Stored data:
——
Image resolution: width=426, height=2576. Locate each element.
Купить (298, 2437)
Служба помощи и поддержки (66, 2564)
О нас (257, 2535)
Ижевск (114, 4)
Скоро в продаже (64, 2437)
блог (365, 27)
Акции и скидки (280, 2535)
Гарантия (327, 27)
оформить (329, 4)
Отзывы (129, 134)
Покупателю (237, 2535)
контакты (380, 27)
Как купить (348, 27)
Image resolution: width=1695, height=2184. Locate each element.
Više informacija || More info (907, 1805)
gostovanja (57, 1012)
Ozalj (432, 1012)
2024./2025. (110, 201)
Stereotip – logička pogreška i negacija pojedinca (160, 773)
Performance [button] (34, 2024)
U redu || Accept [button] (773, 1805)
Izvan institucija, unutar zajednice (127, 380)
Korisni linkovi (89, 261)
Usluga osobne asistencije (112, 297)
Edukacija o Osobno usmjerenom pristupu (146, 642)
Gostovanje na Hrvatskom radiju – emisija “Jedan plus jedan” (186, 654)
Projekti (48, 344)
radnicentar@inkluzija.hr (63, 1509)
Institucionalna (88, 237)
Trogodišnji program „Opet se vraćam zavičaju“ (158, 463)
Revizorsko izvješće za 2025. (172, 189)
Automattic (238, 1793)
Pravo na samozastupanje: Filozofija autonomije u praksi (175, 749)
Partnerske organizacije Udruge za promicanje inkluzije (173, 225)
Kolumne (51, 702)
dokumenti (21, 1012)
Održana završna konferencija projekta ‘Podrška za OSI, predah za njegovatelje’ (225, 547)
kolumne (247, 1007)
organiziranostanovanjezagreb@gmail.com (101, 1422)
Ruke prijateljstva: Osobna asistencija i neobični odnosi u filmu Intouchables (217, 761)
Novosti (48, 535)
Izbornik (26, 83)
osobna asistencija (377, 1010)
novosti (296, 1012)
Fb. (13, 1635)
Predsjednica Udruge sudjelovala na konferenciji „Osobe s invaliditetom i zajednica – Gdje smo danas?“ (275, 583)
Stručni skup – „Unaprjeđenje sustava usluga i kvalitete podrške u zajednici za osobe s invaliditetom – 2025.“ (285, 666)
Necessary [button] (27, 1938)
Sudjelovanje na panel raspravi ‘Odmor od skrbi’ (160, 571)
——
Of all the entries above, output exactly the lines between the one holding "контакты (380, 27)" and the one holding "Usluga osobne asistencije (112, 297)", inclusive.

контакты (380, 27)
Как купить (348, 27)
Image resolution: width=1695, height=2184. Locate each element.
Više informacija || More info (907, 1805)
gostovanja (57, 1012)
Ozalj (432, 1012)
2024./2025. (110, 201)
Stereotip – logička pogreška i negacija pojedinca (160, 773)
Performance [button] (34, 2024)
U redu || Accept [button] (773, 1805)
Izvan institucija, unutar zajednice (127, 380)
Korisni linkovi (89, 261)
Usluga osobne asistencije (112, 297)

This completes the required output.